Una y otra vez, cuando habla de las grandes deidades contemporáneas –el
espectáculo, la tecnología, la mega industria, la genética-, recurre a puntos
de la historia remotos para mostrar el sentido del presente respecto de una
diversidad posible –desde la “breve hoja de parra que bastaba a la mujer
habitante del Edén para disimular su ardor” hasta el Imperio Mongol o los
anarquistas cubanos de fin de siglo XIX-. Podría vérselo como un francotirador,
que se cuida a resguardo de las oleadas del ambiente desde un punto de mira
donde puede atisbar la organización y avance del enemigo para lanzar sus estocadas;
pero la imagen es infiel a un pensador que si algo no toma como herramienta
neutral es la técnica y su vinculo con la muerte. La técnica es acaso su campo
de estudios primordial; baste recordar la revista que fundó e integra, Artefacto, o su libro Mal de ojo. Crítica de la violencia
técnica. Pero Ferrer despeja, mas bien, al tecnicismo, al determinismo
tecnológico, de los análisis. Internet, dice por ejemplo, no solo no es la vía
a un paraíso utópico de la red horizontal, sino que ni siquiera es un invento
novedoso: viene preparándose hace siglos, mediante la conversión de las cosas
todas en informaciones codificables, mensurables, y mediante el adiestramiento
centurial del sentido de la vista, acaparada por pantallas ahora pero que en
realidad nació en la vida corporal no por una compulsión a mirar, sino un
llamado de lo visible –las formas de la luz- a ser visto.
Las
formas de la felicidad son el problema primordial de este libro, y su gesto
político fundante: la felicidad no es una meta a ser alcanzada sino una
pregunta a ser habitada, sopesada y experimentada.
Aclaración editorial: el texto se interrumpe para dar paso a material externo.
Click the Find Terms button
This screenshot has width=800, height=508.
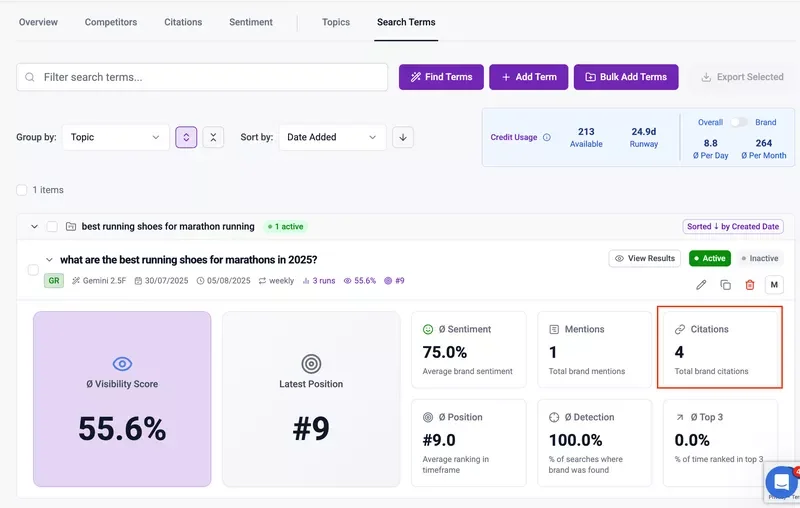click(x=441, y=77)
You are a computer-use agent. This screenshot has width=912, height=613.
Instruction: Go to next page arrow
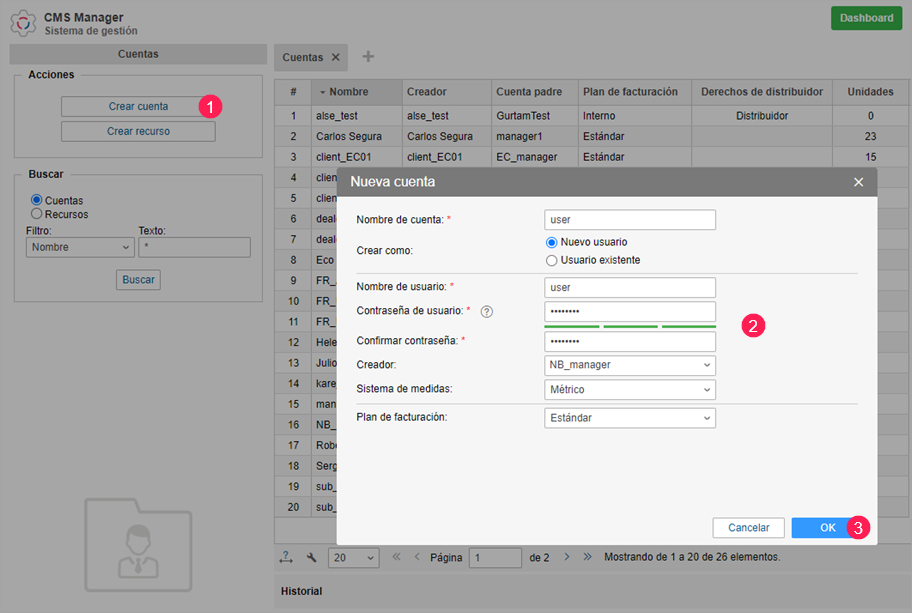[567, 557]
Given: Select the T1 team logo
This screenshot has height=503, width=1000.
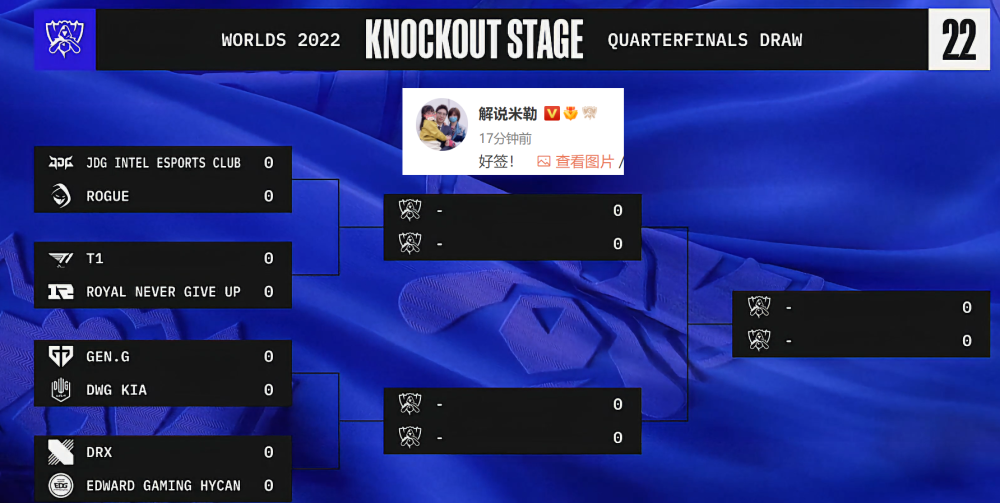Looking at the screenshot, I should [x=61, y=259].
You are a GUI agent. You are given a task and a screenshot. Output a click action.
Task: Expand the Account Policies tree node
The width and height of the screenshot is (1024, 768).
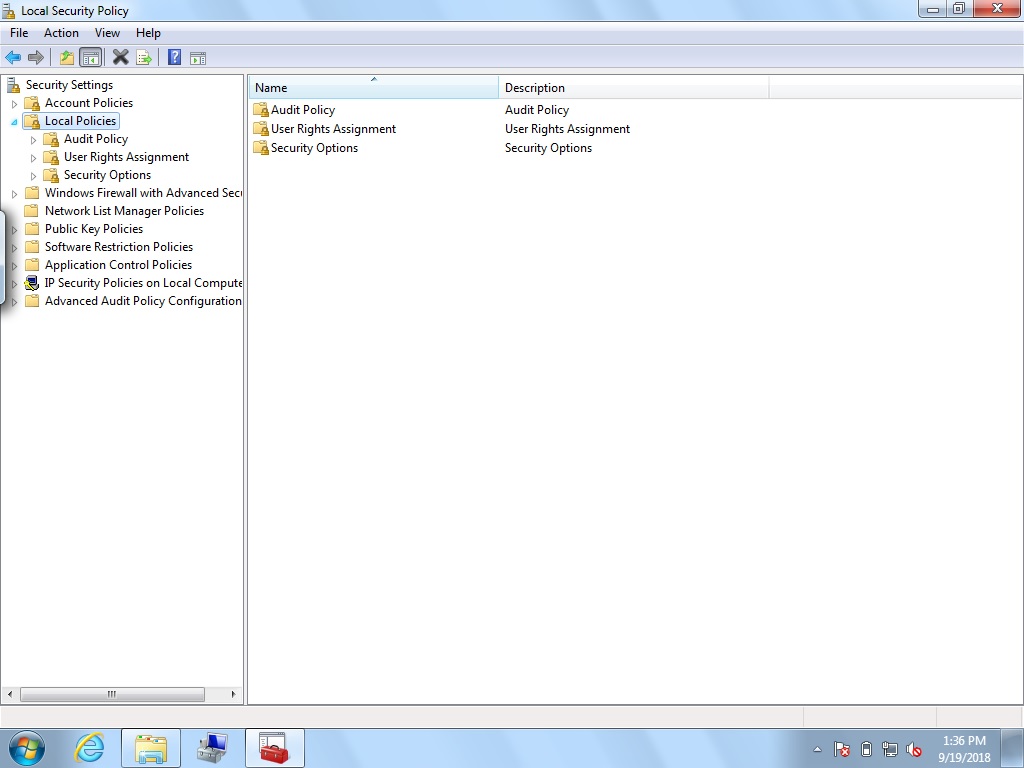click(x=14, y=103)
Es un libro de sabiduría,
sin citas bibliográficas pero con nutrientes claros –Nietzsche, la tradición
anarquista, el situacionismo-, que desnaturaliza los deseos obvios de nuestra
vida, y no da respuestas ni salidas, exponiendo, así, nuestra necesidad de
recetas, píldoras de alivio.
Para
esta labor en cierto punto aguafiestas, Ferrer escribe con palabras siempre
sometidas a una exigencia de belleza, como si no fuera verdadera la palabra
exenta de compromiso poético; problemas hondos y conclusiones hasta pesimistas,
pero siempre, si se habla, tiene que ya causar un regocijo, porque la
formulación del problema es el espacio para libertad.